Page extract:
+++

Indian Schools in Oregon
Indian Schools in Oregon
FOREST GROVE, near Portland, Oregon, is the site of an Indian training school, where some very interesting and valuable educational work is going on. The institution is under the superintendence of Captain M. C. WILKINSON, U.S.A., to whose zeal, patience, and tact its success is entirely due. Like all thinking men who have been brought into relations with the aborigines of this continent, Captain WILKINSON has devoted much reflection to what is called the Indian question. He believes that the real solution of the problem lies in the systematic education of the rising generation. He is no advocate of that system of bribery and terror which has so long prevailed on the frontier, but asserts that the Indian tribal relations must be broken up as incompatible with our social organization, and that no adult member of any tribe be kept as a ward of the government. Let the adults provide for themselves, as the rest of us have to do. But in the case of the children Captain WILKINSON justly holds that the government can with benefit to all parties expend its money in their education and training. They ought to be taught various trades and handicrafts, so that when they return to their homes they may be properly fitted for life's struggles, and will infuse new ambitions into future generations, and be missionaries of the higher life of order, labor, and civilization.
In the training school at Forest Grove one hundred young Indians between the ages of five and twenty are kept, well fed, well clothed, and happy, and, as far as can be judged from appearances, quite as intelligent as a similar number of white youths. They came to the school from the prairies and the mountains, dressed in blankets and moccasins, with uncut and unkempt hair, as wild as young coyotes. They have already learned to sing like nightingales and work like beavers. It is remarkable that these young children of the forest are perfectly amenable to discipline, and never break a rule. The boys learn how to make boots and shoes, build houses, shoe horses, and how to perform various operations of agriculture. The girls learn to sew, darn, wash, cook, churn, iron, wash dishes, and keep their rooms in order. Both sexes learn their lessons promptly, and retain what they learn tenaciously. The common school games and amusements, playing ball, running races, and the like, are indulged in by the boys, while the little girls play with their dolls. They attend religious meetings and lectures, and sing and pray. The singing, indeed, is of remarkable excellence.

+++

Exercise objective:
Continue the account of the Forest Grove Indian training school from its final sentence. The records play no part in this work.

Data listing:
+++

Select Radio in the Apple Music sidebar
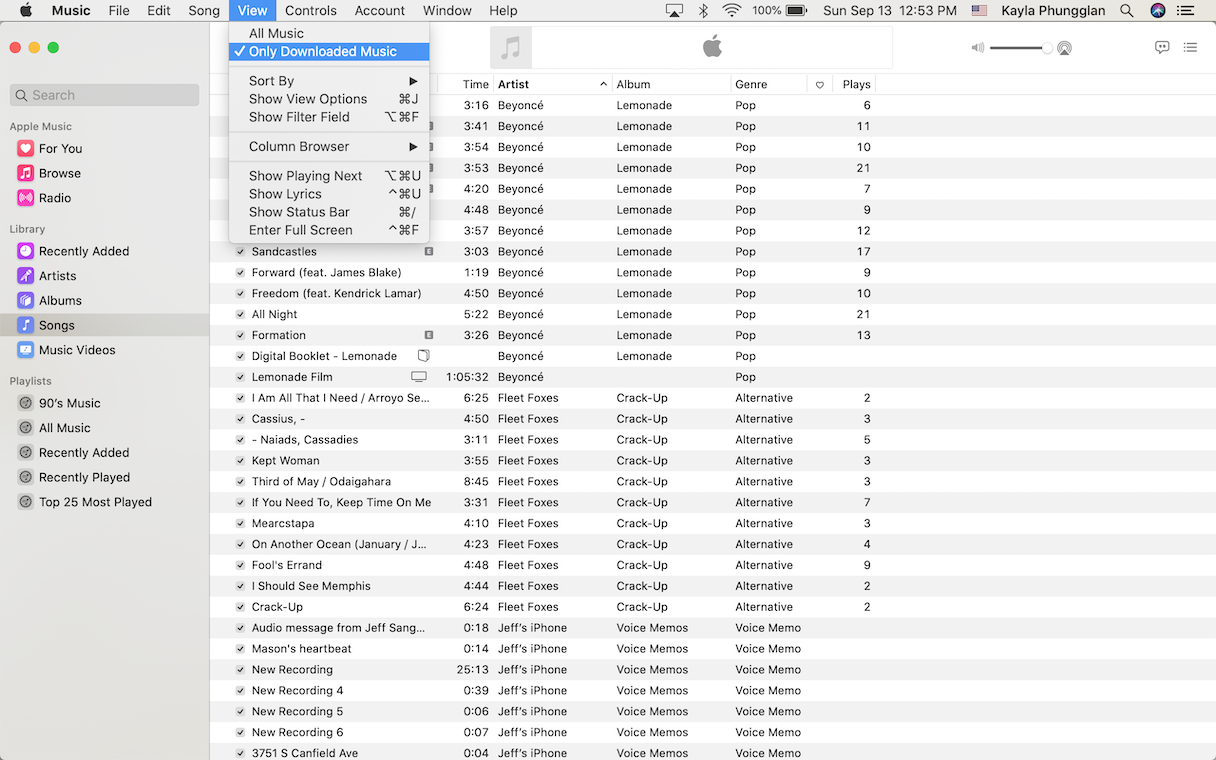The image size is (1216, 760). pos(60,197)
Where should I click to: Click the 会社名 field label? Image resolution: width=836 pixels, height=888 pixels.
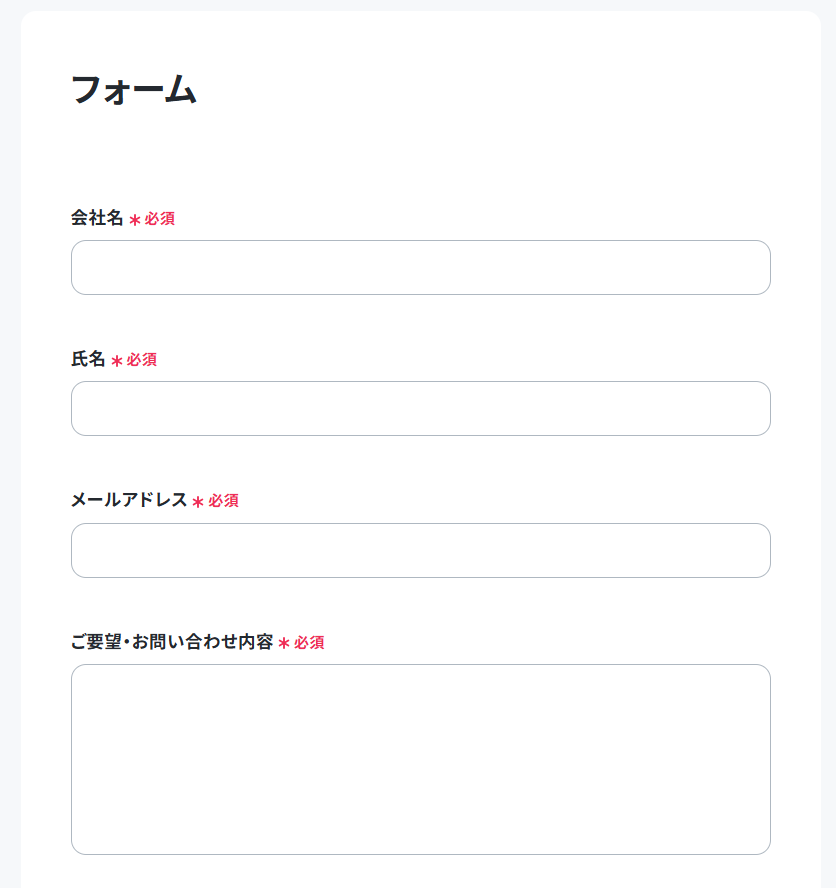[x=97, y=218]
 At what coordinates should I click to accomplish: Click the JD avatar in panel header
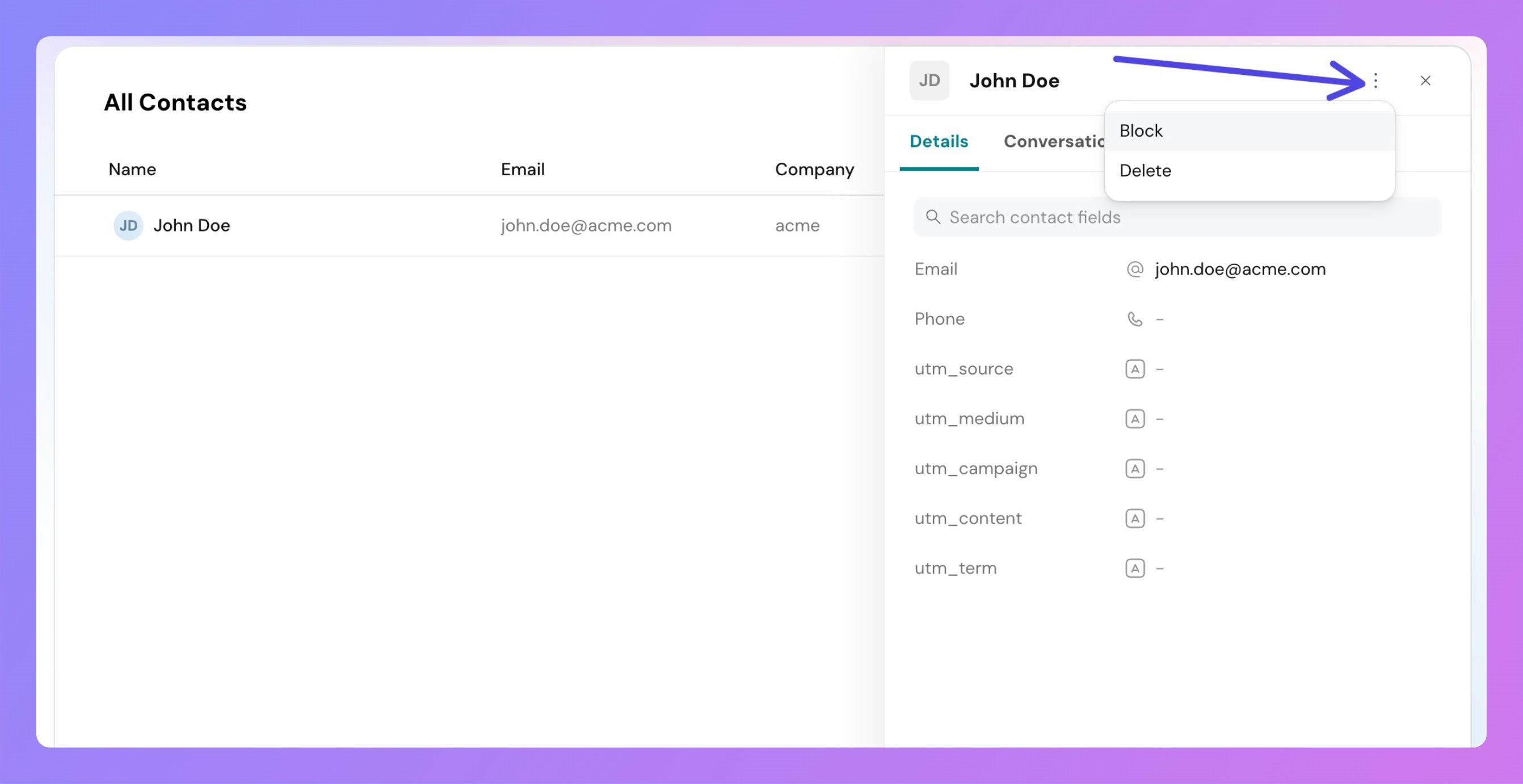coord(929,81)
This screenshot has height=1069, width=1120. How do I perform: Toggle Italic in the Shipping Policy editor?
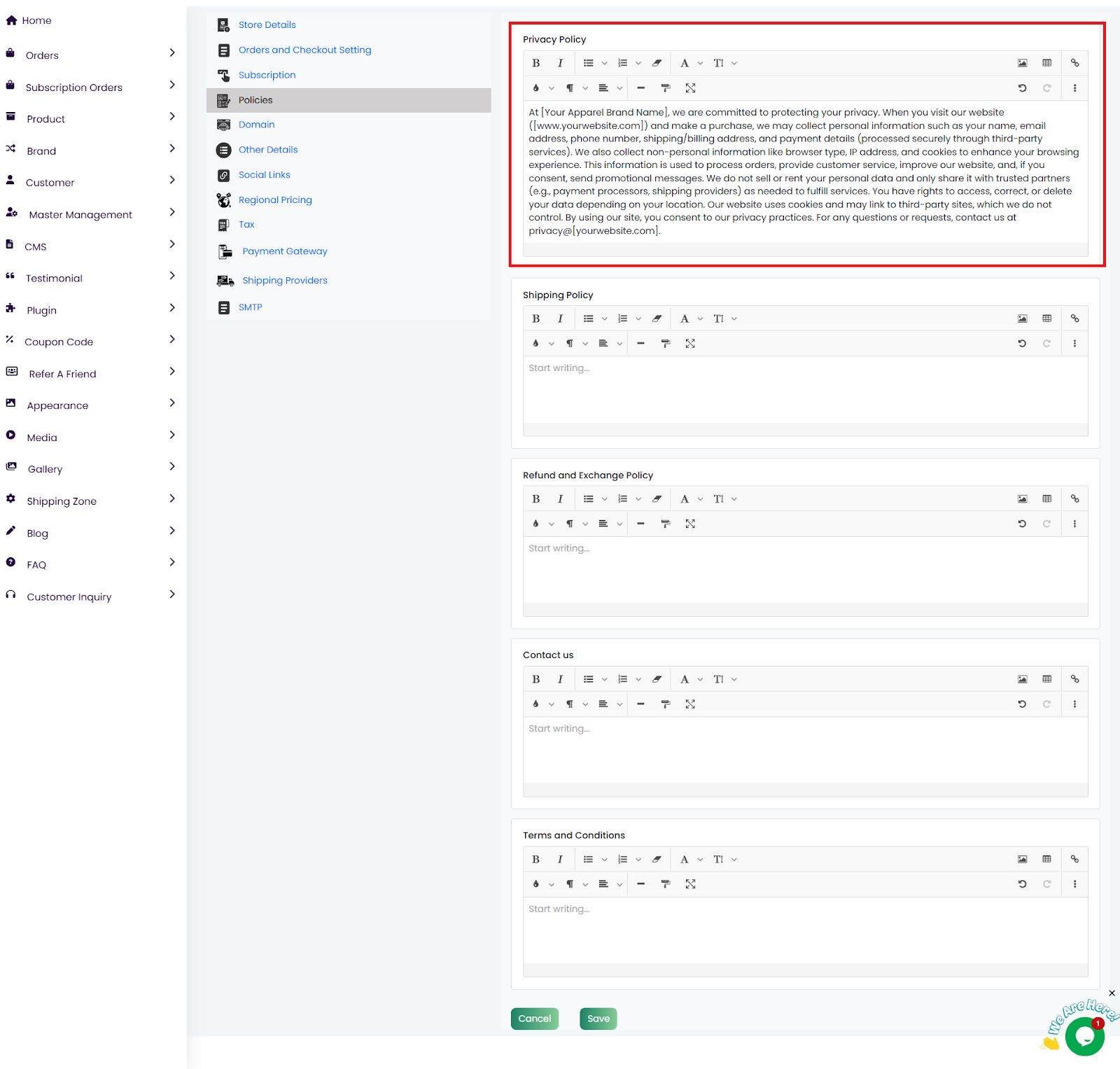tap(560, 319)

+++

Expected output:
Captain WILKINSON last fall conducted his dusky pupils on a visit to Portland to attend the Young Men's Christian Association meeting, and the sight of these young red-skins excited general admiration. Captain WILKINSON gave some details of the organization to the school. The United States government for the first year appropriated only $5000 for him to start a school of twenty-five pupils, furnish transportation for them, teach, board, and house them. The boys built the houses themselves, the government only furnishing the materials. The four acres assigned to the institution were cultivated by the boys, who grubbed up the stumps, and planted potatoes and vegetables for their table. The school is thus partly self-supporting. The boys are attired in a regular uniform, and have their regular officers, as in our military schools. Every advantage placed in their way is eagerly seized on by these pupils, and it is worthy of notice by those who talk of the incorrigible character of the Indians that the parents, many of them chiefs, willingly and thankfully surrendered their sons and daughters in order that they might be taught the arts and learning of the white man.
All this work has been done in the space of two years, and a clear proof of the results attained was given in a local exhibition. Coarse leather shoes of first-class workmanship were displayed, the work of boys between fourteen and twenty. A handsome wash-stand and bureau were exhibited by another Indian, and some miniature oars and ladders by a young Alaskan ten years old. An exhibit of articles from the blacksmith shop also attracted attention. The amount of work accomplished by Captain WILKINSON and his Indian boys and girls is surprising. The buildings are commodious and comfortable; the matron, Mrs. BUCK, is a highly efficient head of this great home, and is ably seconded by three lady teachers.
We agree with Captain WILKINSON that this is the best solution of the difficulty which confronts us in our dealings with the Indians. The present race, demoralized by our vacillating and inconsistent Indian policy, may perhaps deserve the reputation of being incorrigible; let us then take the rising generation away from the evil influences which have surrounded their progenitors, and train them up to be useful and orderly members of society.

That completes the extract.